Introduction
I want to say that I have enjoyed this experience with you and I'm grateful to Eva Soltes and to Eric Bowersfeldt and Randy Thom and Susan Sanders. And I'm about to be grateful to two others: Dennis Leonard and Bob Schumacher. I haven't known quite what to present to you but gradually what's going to be given has shaped itself. I am at a point of change. One thinks, I suppose, that he's always at a point of change and maybe it isn't true. And I've written down on these ten sheets of paper the things that I think are happening as I start whatever I do next.
Some of these sheets -- there are ten -- I've jotted down ideas that I've had for a long time. And others are things that -- most of them are things that have happened to me recently. I'm not going to read them in the order that I wrote them, nor am I going to read them. I'm going to use them as the basis for a kind of improvisation. Ordinarily when I give a talk, I prepare it. Only once before have I improvised it as I will today. I did that once on a roof in Ann Arbor for the Once Group. And while I was improvising, David Tudor was also improvising.
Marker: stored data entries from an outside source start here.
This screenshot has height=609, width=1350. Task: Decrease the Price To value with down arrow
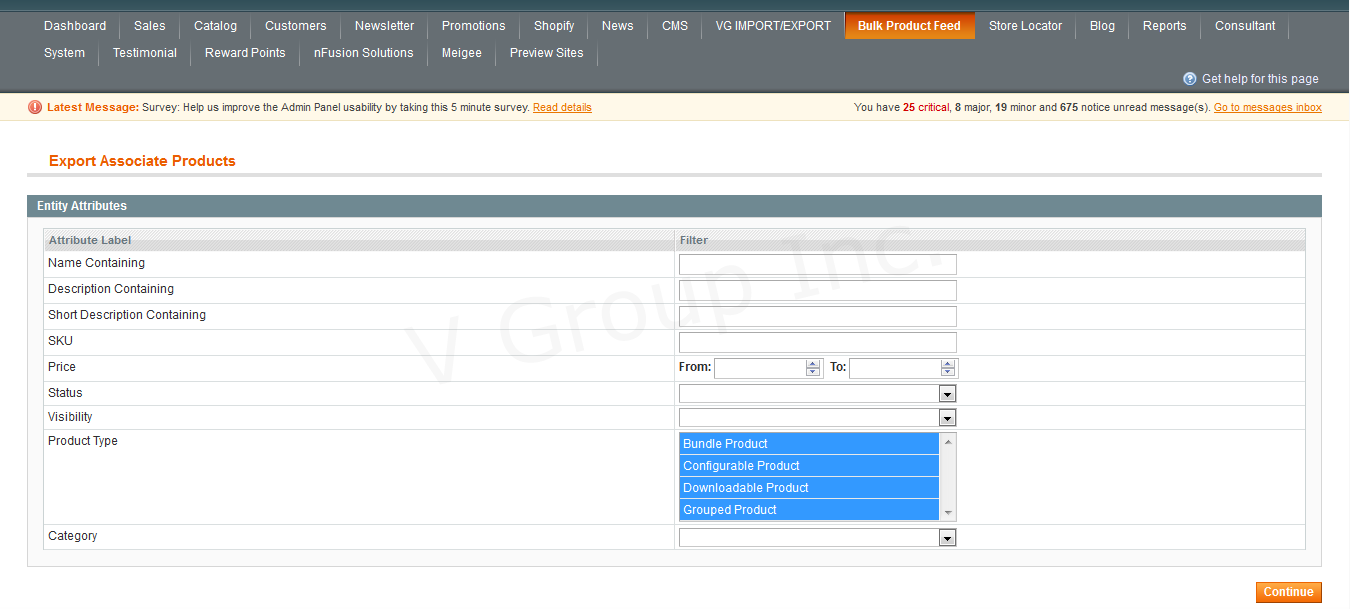948,373
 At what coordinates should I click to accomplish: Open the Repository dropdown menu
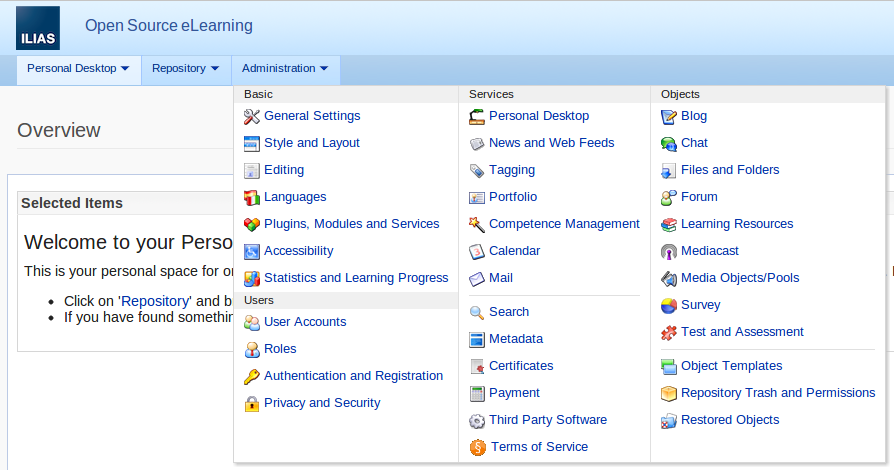pyautogui.click(x=185, y=69)
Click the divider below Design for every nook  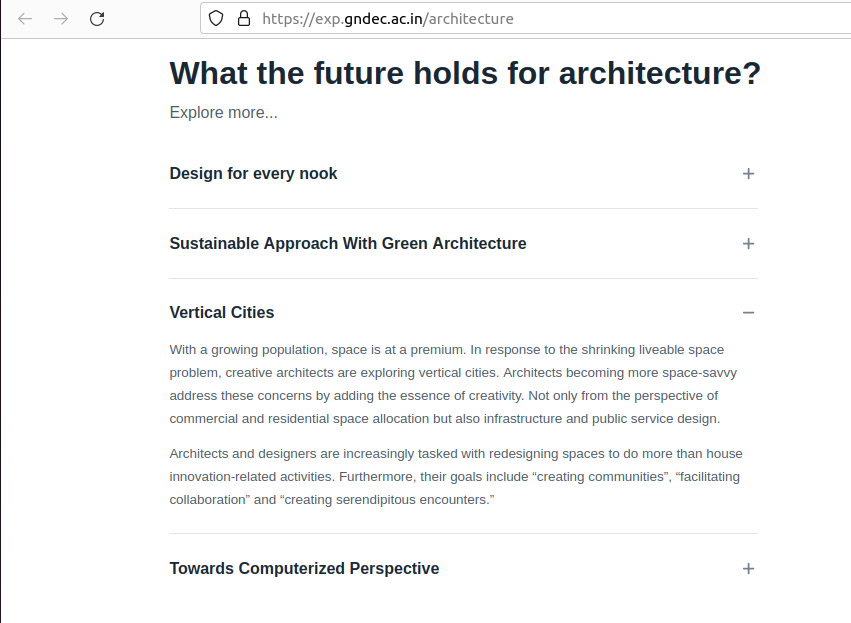[463, 209]
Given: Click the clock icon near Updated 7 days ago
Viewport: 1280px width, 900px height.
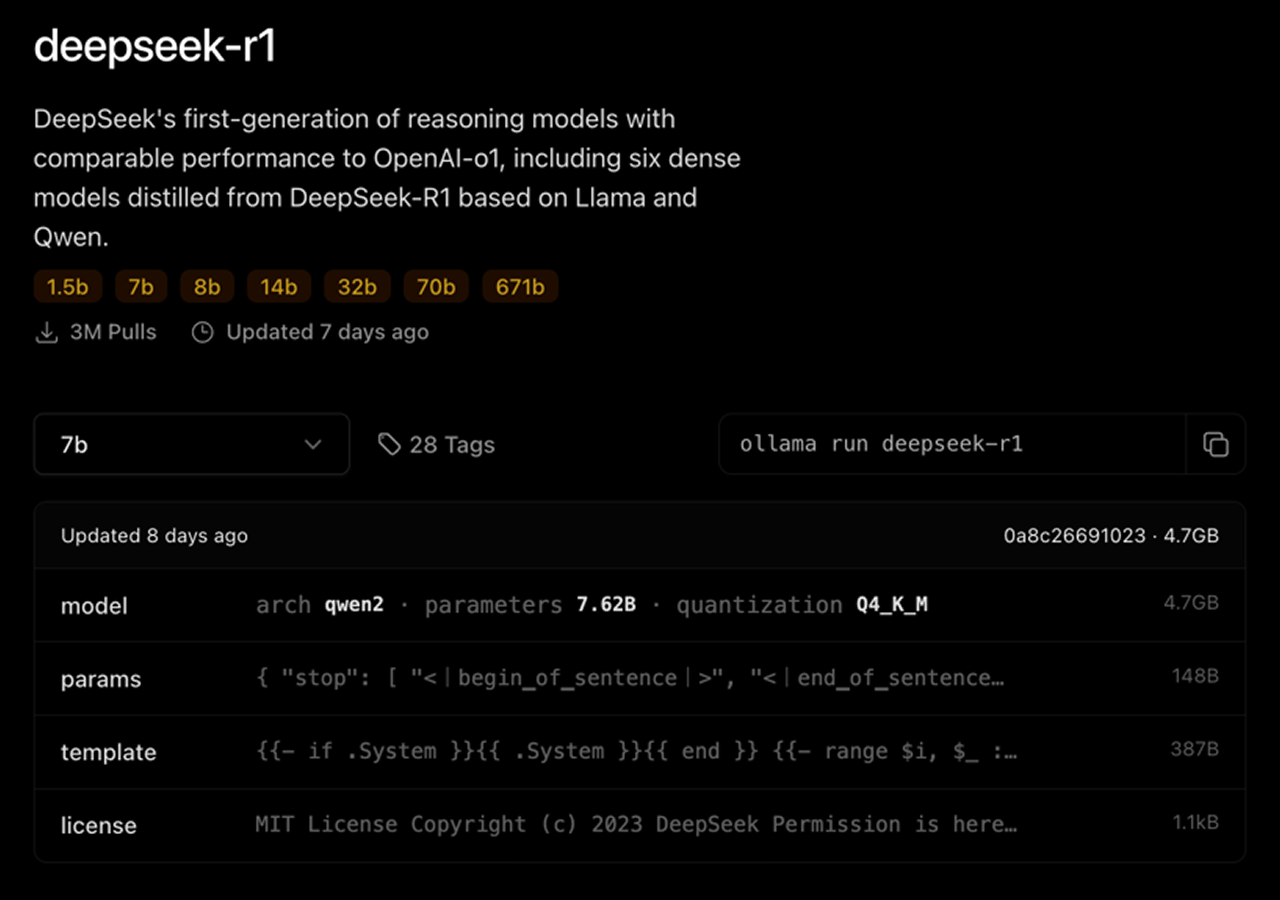Looking at the screenshot, I should (203, 332).
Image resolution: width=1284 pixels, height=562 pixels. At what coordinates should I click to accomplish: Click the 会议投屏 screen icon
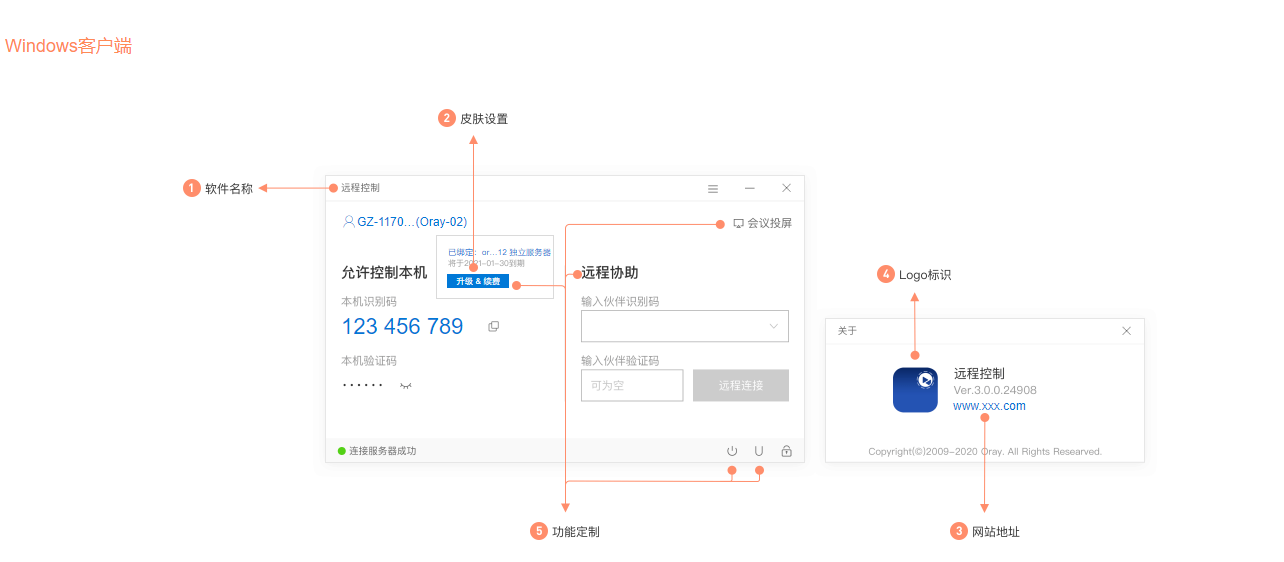tap(738, 223)
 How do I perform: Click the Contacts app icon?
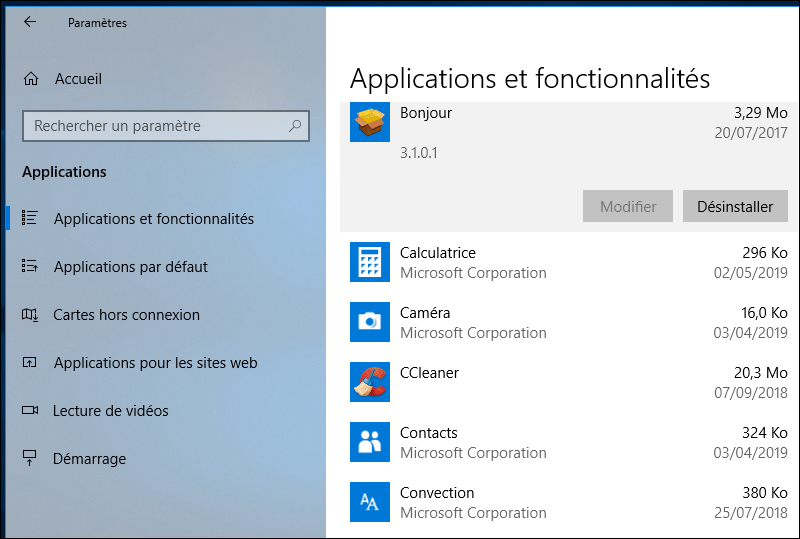click(x=369, y=442)
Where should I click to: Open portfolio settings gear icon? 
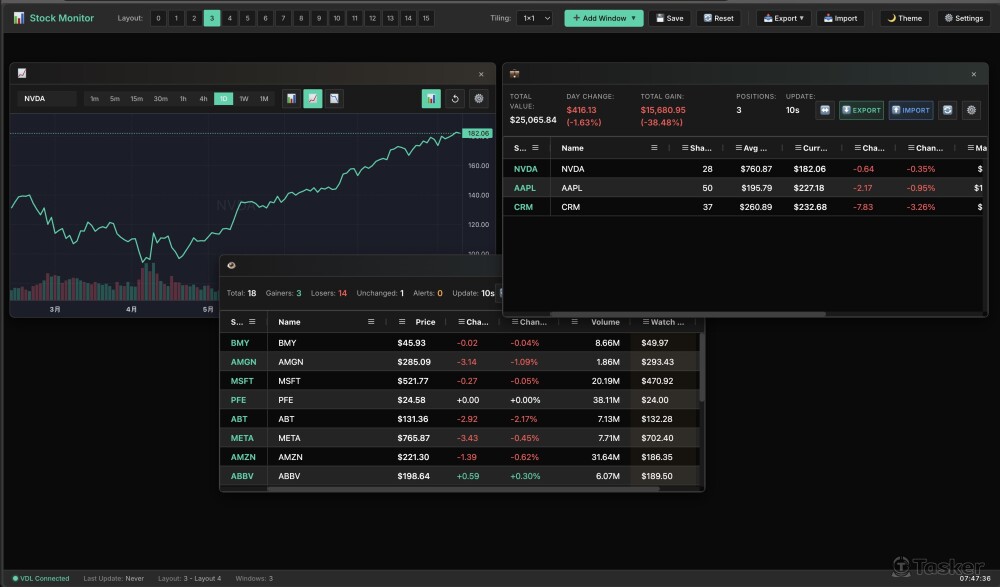point(970,110)

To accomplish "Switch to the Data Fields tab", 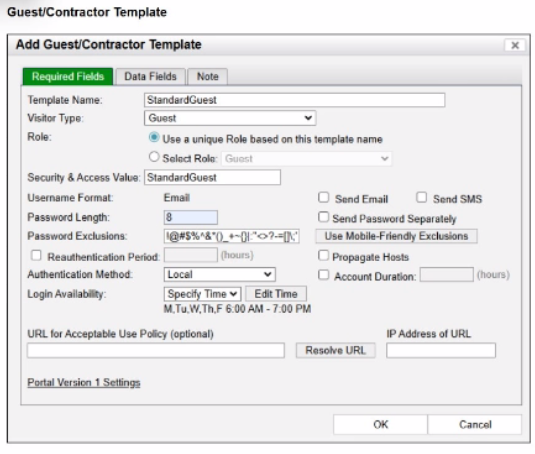I will point(150,76).
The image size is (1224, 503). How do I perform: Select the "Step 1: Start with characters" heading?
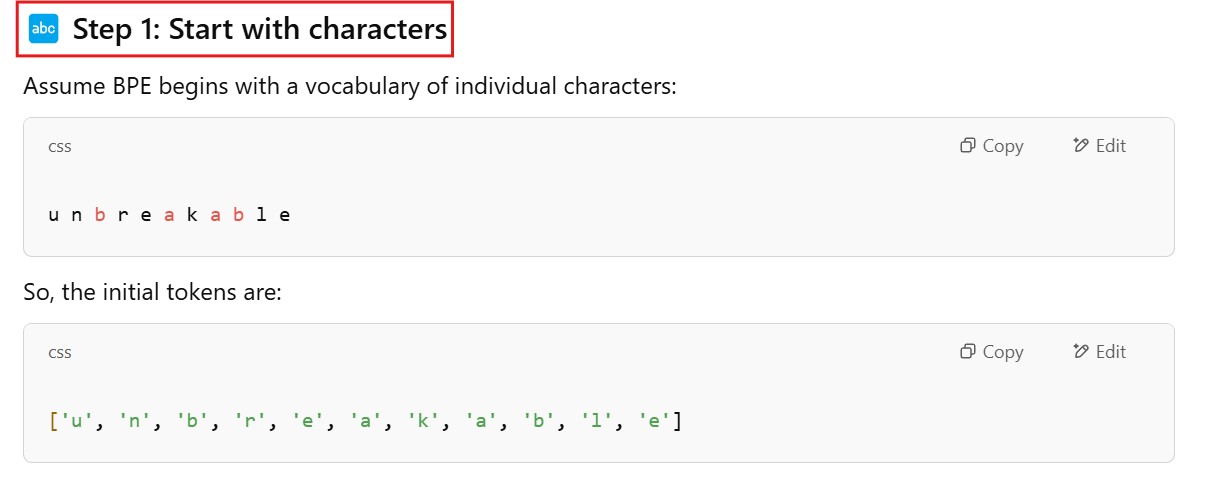point(259,30)
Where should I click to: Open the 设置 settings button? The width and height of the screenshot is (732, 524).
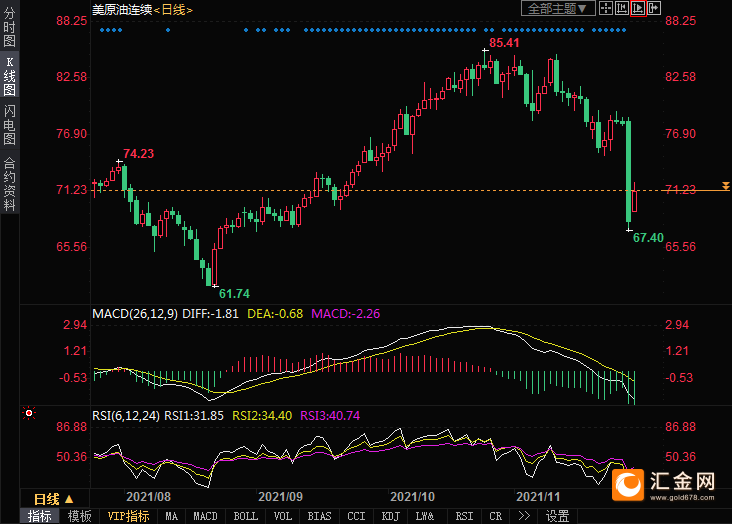557,516

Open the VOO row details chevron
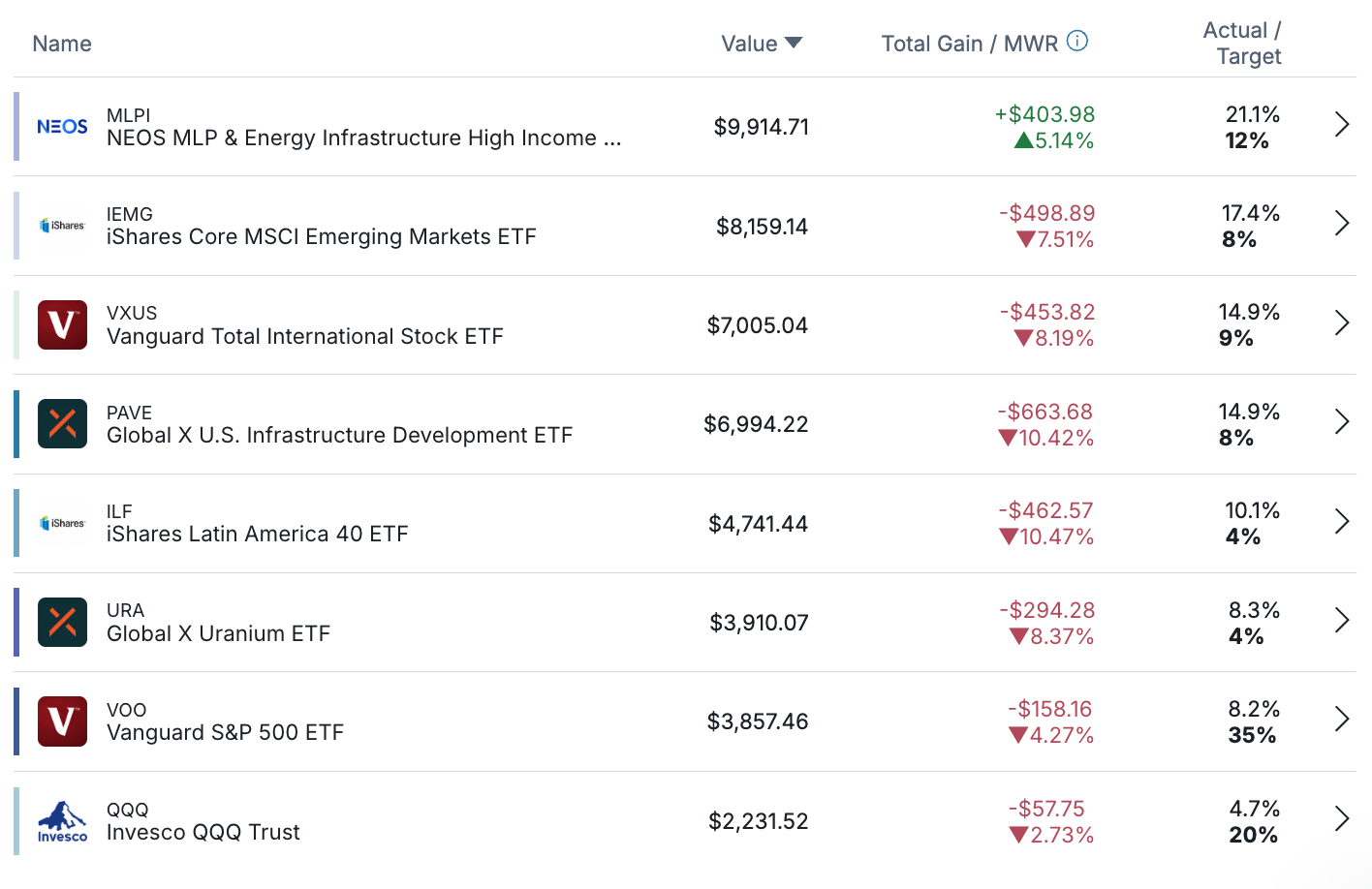1342,720
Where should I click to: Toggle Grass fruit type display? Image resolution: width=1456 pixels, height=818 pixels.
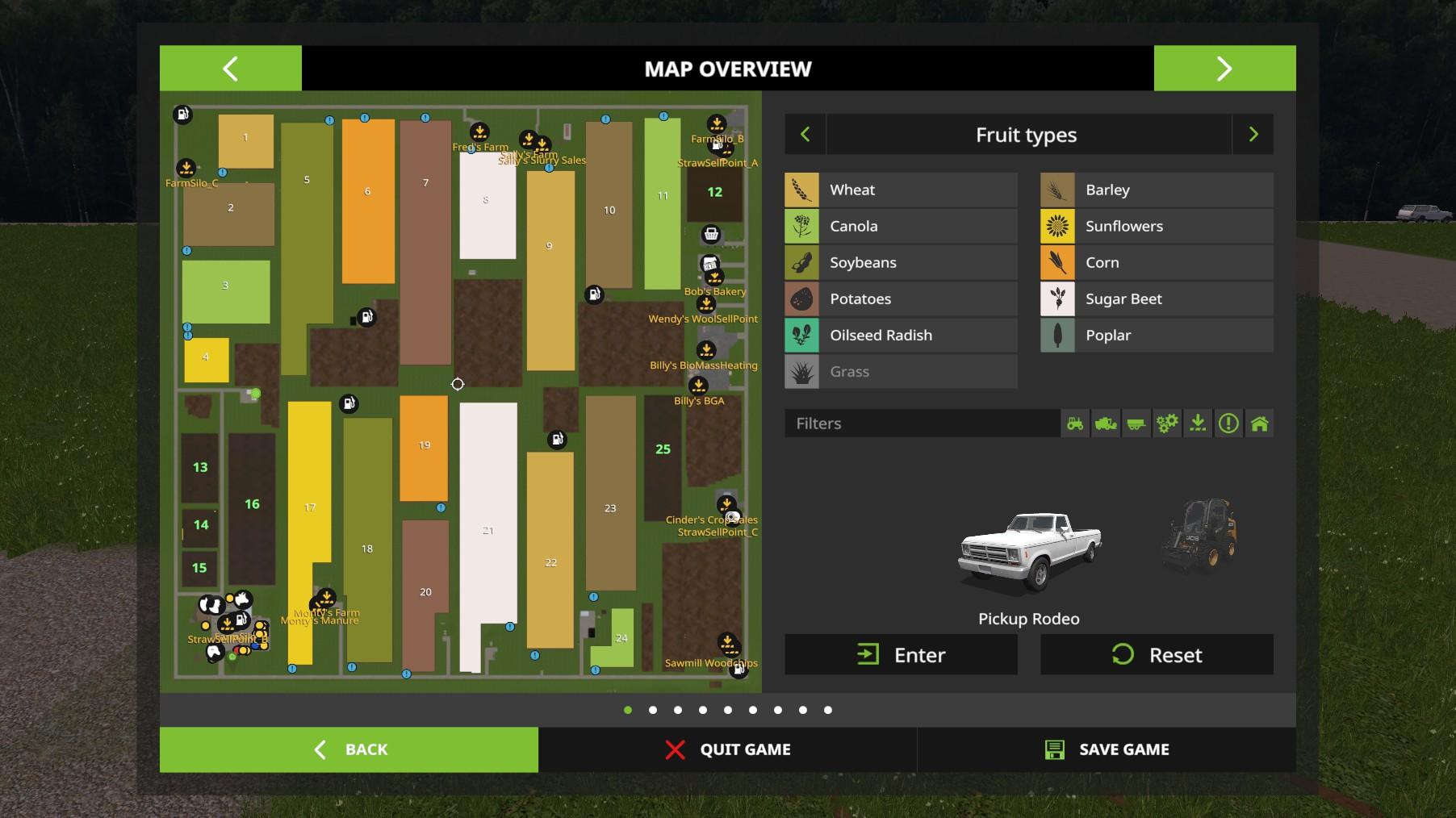(901, 372)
Today, Dennis Leonard and Bob Schumacher will collaborate to record what I improvise for the first sheet and then I'll wait a little bit and I'm going to use chance operations visibly for you so as to find out which of the next ten sheets I shall read or shall improvise on. And while I'm improvising on the second one, the first one will be played, so that you'll get to hear it for the second time. And that will continue until we get to the end (laughter)!
So, I have these print-outs of a program called IC, which is I-Ching for the numbers from two to ten. And I have ten sheets here, so my question is -- because I'm, well, -- I'll tell you that later probably. My question is: Which of these ten sheets I should begin with.